Consignes:
1. D'après le texte sur l'absence de soutien en Somalie, à quelle page de sa décision l'agent traite-t-il de l'importance accordée à l'appartenance à un clan ?
2. Les affirmations suivantes concordent-elles avec le texte sur l'absence de soutien en Somalie ? Pour chacune, répondez par oui ou par non en citant les mots du texte qui tranchent.
(a) Selon l'agent, le demandeur a tenté de retracer ses origines familiales.
(b) Le clan Madhiban fait partie des clans évoqués par l'agent.
(c) Selon l'agent, la population somalienne accorde aujourd'hui plus d'importance à l'appartenance à un clan que dans le passé.
3. Recopiez fidèlement le passage du texte sur l'absence de soutien en Somalie qui va de "L’absence de soutien" à "dans son pays.".

Texte à lire:
= = =

L’absence de soutien en Somalie

  • L’agent a conclu que le demandeur n’avait pas étayé sa prétention comme quoi il n’avait aucune parenté en Somalie et qu’il encourait un risque particulier en raison de cela. Selon l’agent, la preuve démontrait que le demandeur n’avait aucunement tenté de retracer ses origines familiales ni de vérifier s’il existait un lien quelconque entre lui et des personnes ou un clan dans son pays.
  • De toute façon, l’agent a conclu que l’appartenance à un clan en Somalie, y compris le clan Madhiban, constitue un facteur auquel la population du pays accorde moins d’importance aujourd’hui que dans le passé (page 23 de sa décision) et donc que le demandeur n’avait pas prouvé l’existence de quelque risque que ce soit.

= = =

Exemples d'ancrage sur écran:
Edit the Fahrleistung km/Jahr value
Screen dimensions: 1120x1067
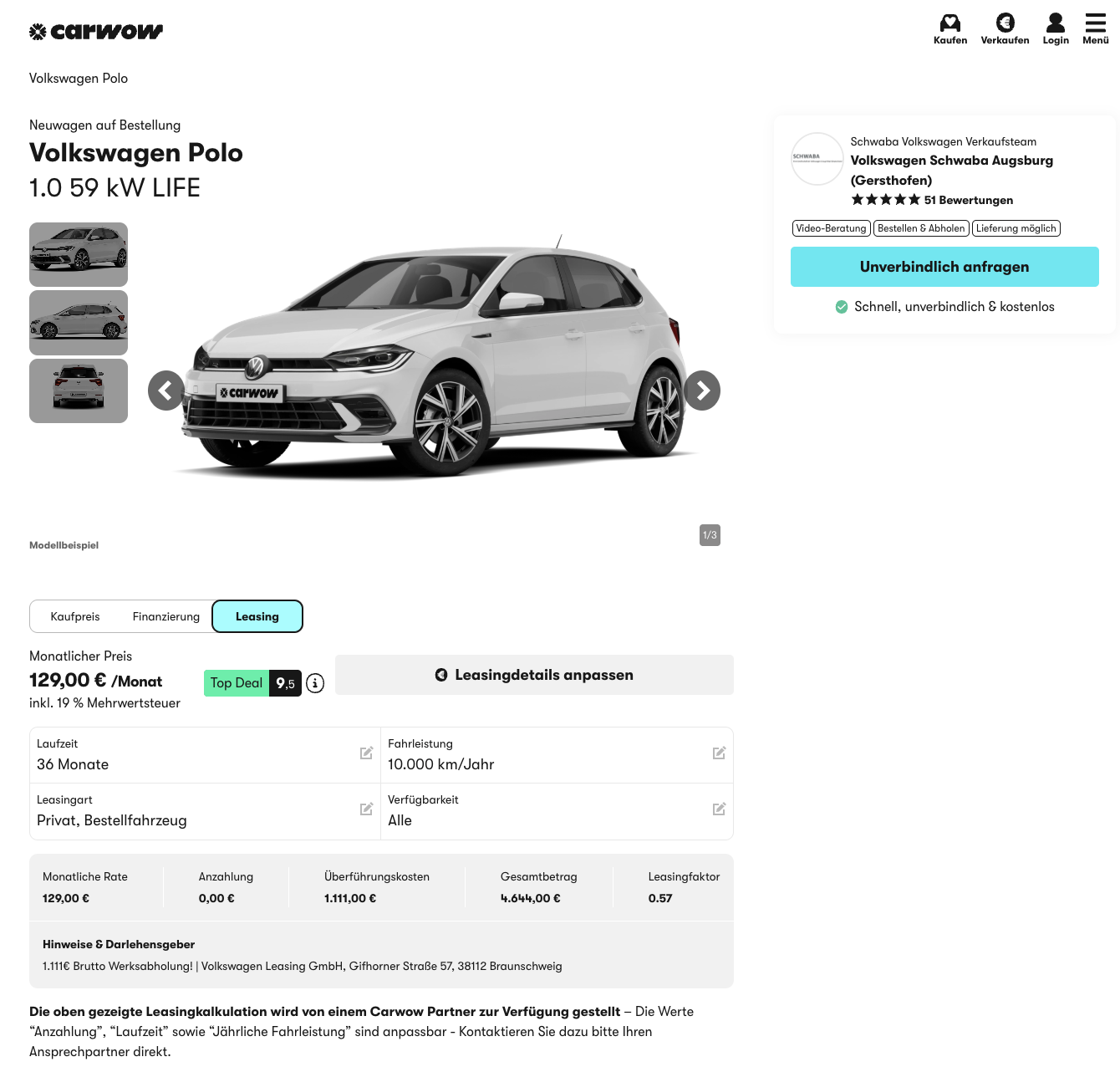point(719,753)
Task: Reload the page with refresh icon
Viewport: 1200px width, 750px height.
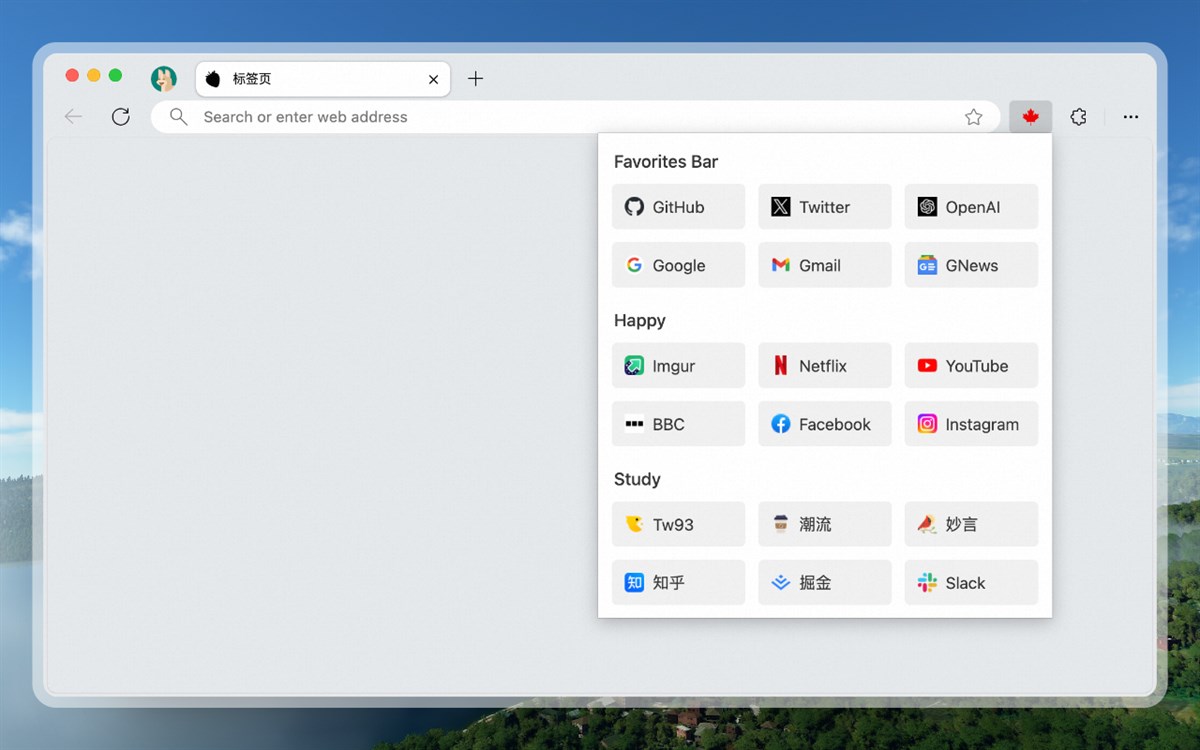Action: 121,117
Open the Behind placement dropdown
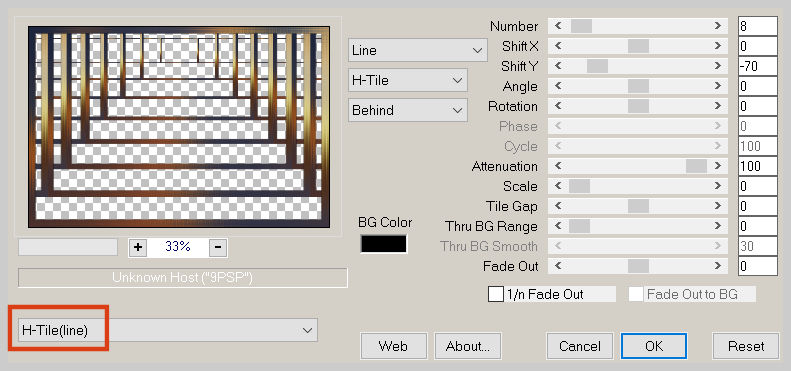The image size is (791, 371). pos(408,110)
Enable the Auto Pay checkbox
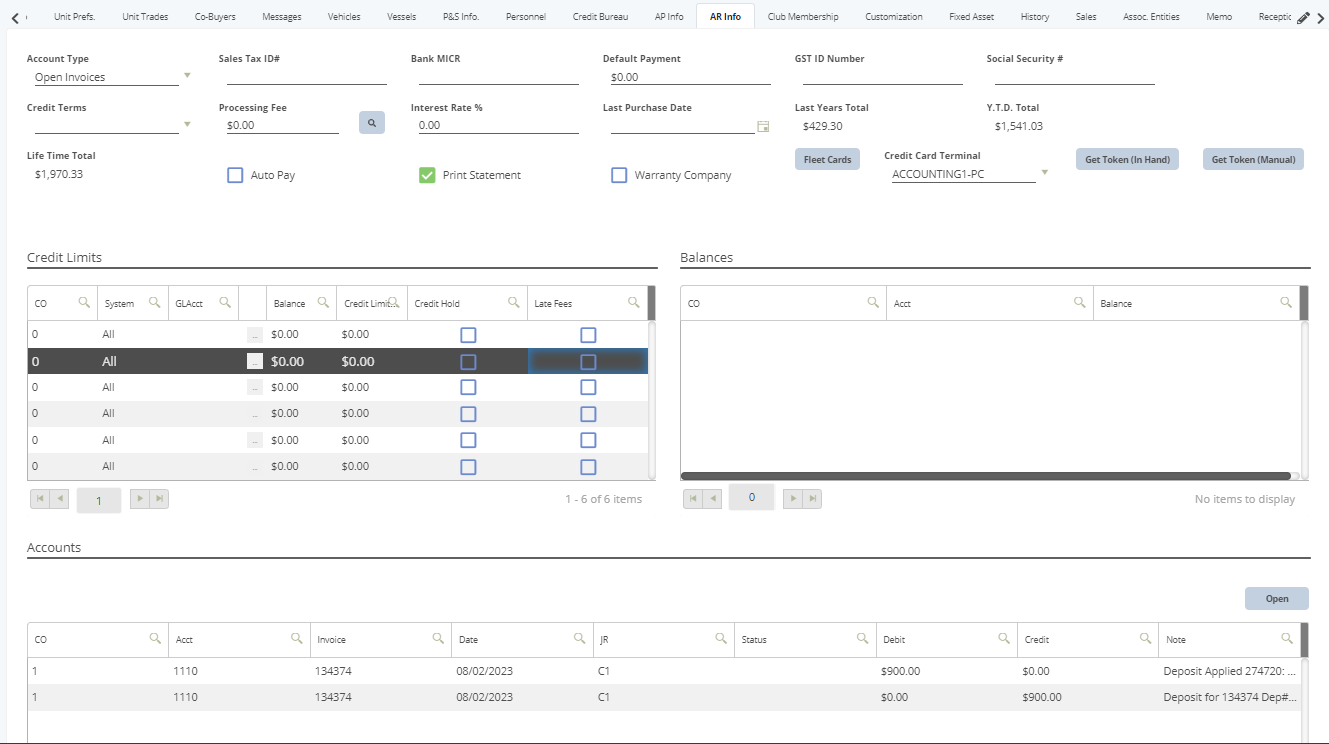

= = =

Réponses détaillées:
1. À la page 23 de sa décision.

2.
(a) Non : « le demandeur n’avait aucunement tenté de retracer ses origines familiales ».
(b) Oui : « l’appartenance à un clan en Somalie, y compris le clan Madhiban ».
(c) Non : « la population du pays accorde moins d’importance aujourd’hui que dans le passé ».

3.
L’absence de soutien en Somalie

  • L’agent a conclu que le demandeur n’avait pas étayé sa prétention comme quoi il n’avait aucune parenté en Somalie et qu’il encourait un risque particulier en raison de cela. Selon l’agent, la preuve démontrait que le demandeur n’avait aucunement tenté de retracer ses origines familiales ni de vérifier s’il existait un lien quelconque entre lui et des personnes ou un clan dans son pays.